Figure 2. The saturation in toes and fingers is different, despite the patient inspiring a constant oxygen concentration. Adapted from (2), with permission.
These are pathognomonic physical signs. If a patient with a patent ductus arteriosus (PDA) develops Eisenmenger’s syndrome there will be arteriovenous mixing causing deoxygenated blood. Crucially this affects the lower limbs exclusively as the PDA connects pulmonary artery to aortic arch distal to the left subclavian artery. The exact mechanism by which hypoxaemia results in clubbing is not fully understood, but is thought to involve growth factors in vascular endothelium and platelets (See this article to learn more about the mechanism). Hence as the lower limbs experience more hypoxaemia, they develop more clubbing and cyanosis.
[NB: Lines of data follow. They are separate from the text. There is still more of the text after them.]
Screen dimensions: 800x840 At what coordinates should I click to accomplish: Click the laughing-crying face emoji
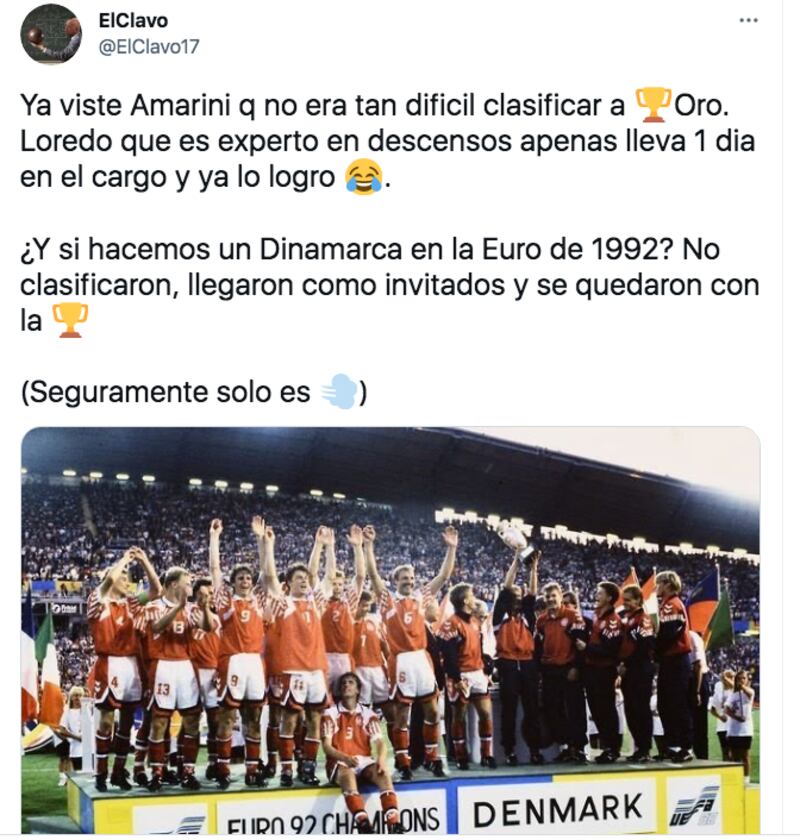coord(364,177)
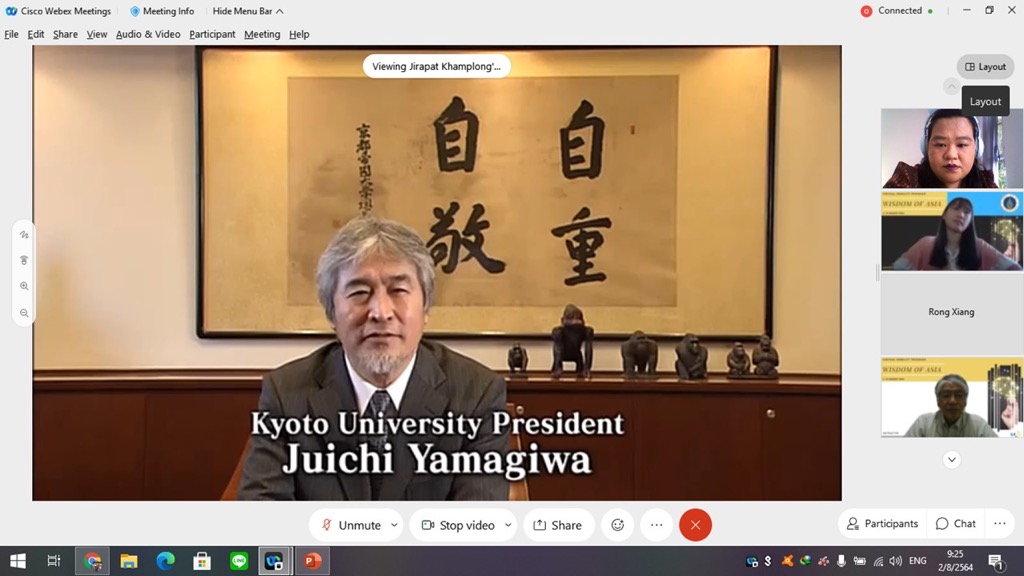
Task: Stop video camera feed
Action: [457, 525]
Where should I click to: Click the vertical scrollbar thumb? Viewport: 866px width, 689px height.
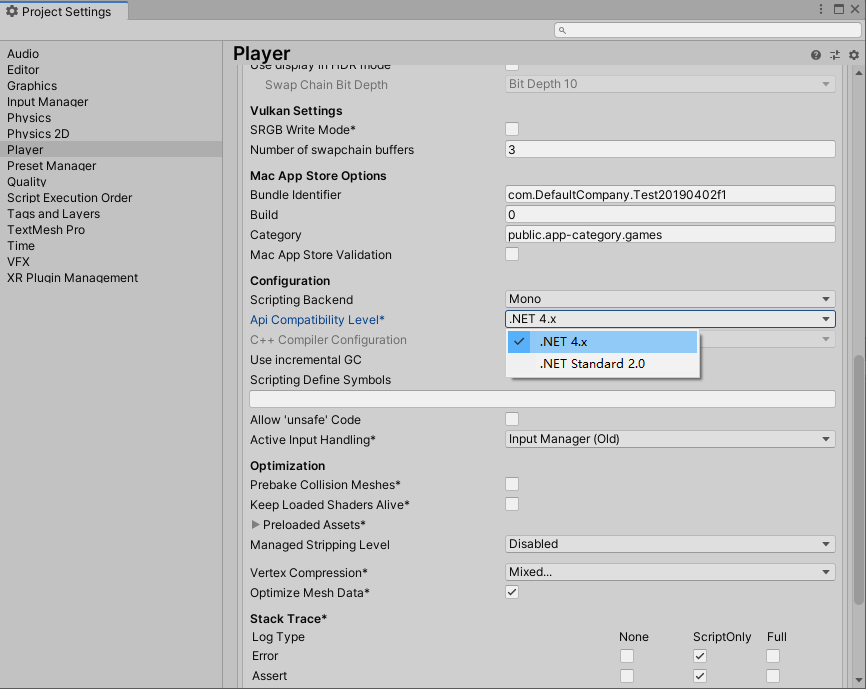pyautogui.click(x=858, y=478)
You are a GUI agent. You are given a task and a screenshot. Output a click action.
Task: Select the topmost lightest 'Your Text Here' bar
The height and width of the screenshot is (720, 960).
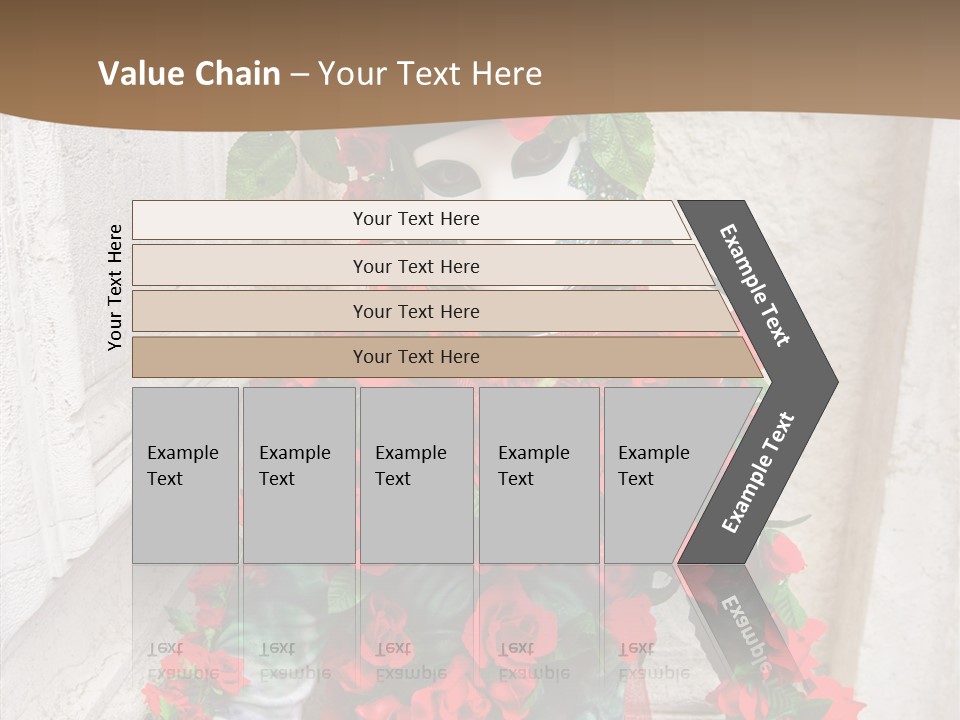416,219
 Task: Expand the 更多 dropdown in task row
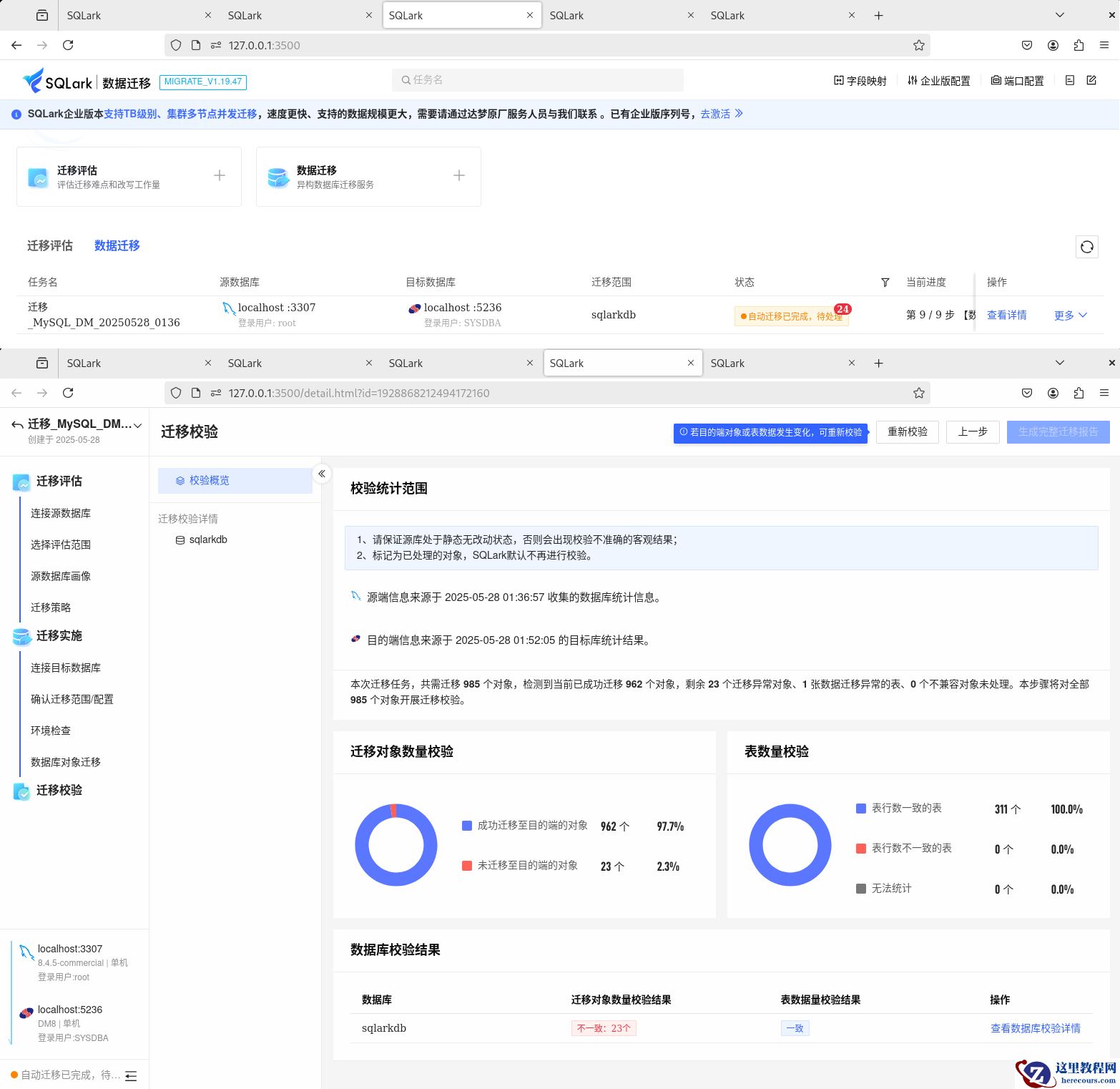coord(1070,316)
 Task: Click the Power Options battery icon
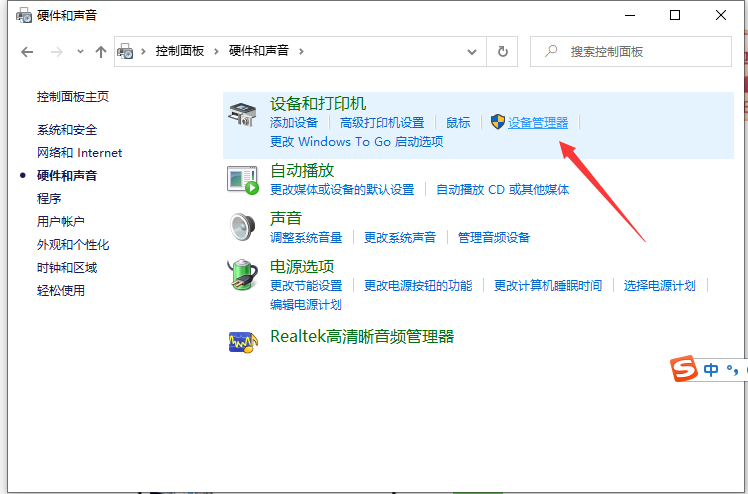click(x=243, y=276)
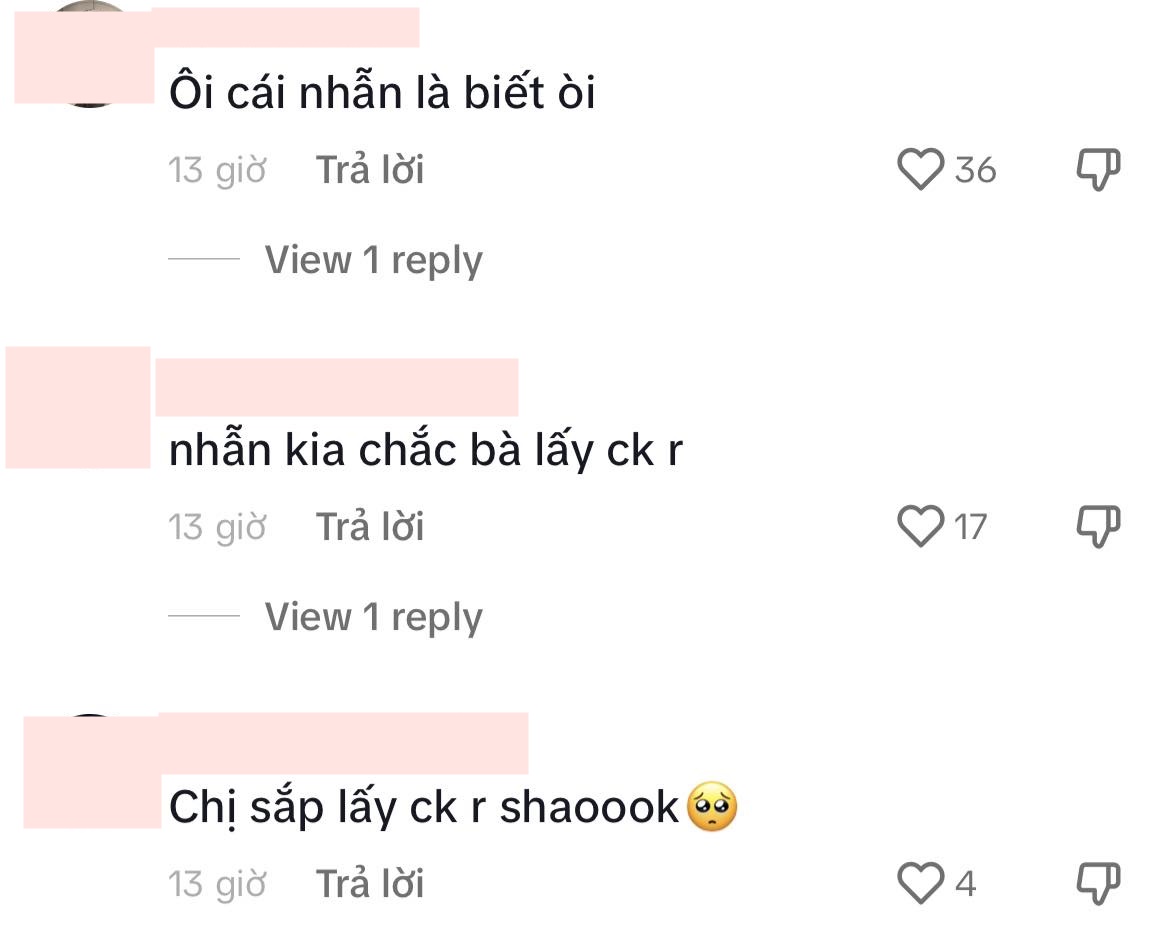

To demonstrate clubbing at the bedside, Shamroth’s window test is performed:
Figure 3. Shamroth’s window test showing obliteration of nail fold angle (no rhomboid visible) when clubbed nails are opposed.
For more examples of how important the hand is in physical diagnosis, refer to the Stanford 25 page on the hand.
Take Home Message:
Clubbing and cyanosis that is worse in the lower limbs than upper limbs can only be explained by a patient with Eisemenger’s syndrome second to PDA.
What cardiovascular examination findings would you expect in this patient? (Answer Below)
Cardiac auscultation revealed a left parasternal heave, a palpable second heart sound, single and loud S2 and a soft pansystolic murmur of triscupid regurgitation.
Once Eisemenger’s develops there is no flow murmur across PDA as the pressure in right and left heart are equal. This means a single loud S2, which may be palpable and signs of RV hypertrophy. Often there may be associated flow murmurs, but not the characteristic continuous machinery murmur of a PDA.
1. Anoop T, George K. Differential Clubbing and Cyanosis. N Engl J Med 2011;364(7):666.
2. Moccetti F, Kaufmann B a., Tobler D. Differential clubbing and cyanosis: A pathognomonic finding in cardiology. Eur Heart J 2014;35(21):1410.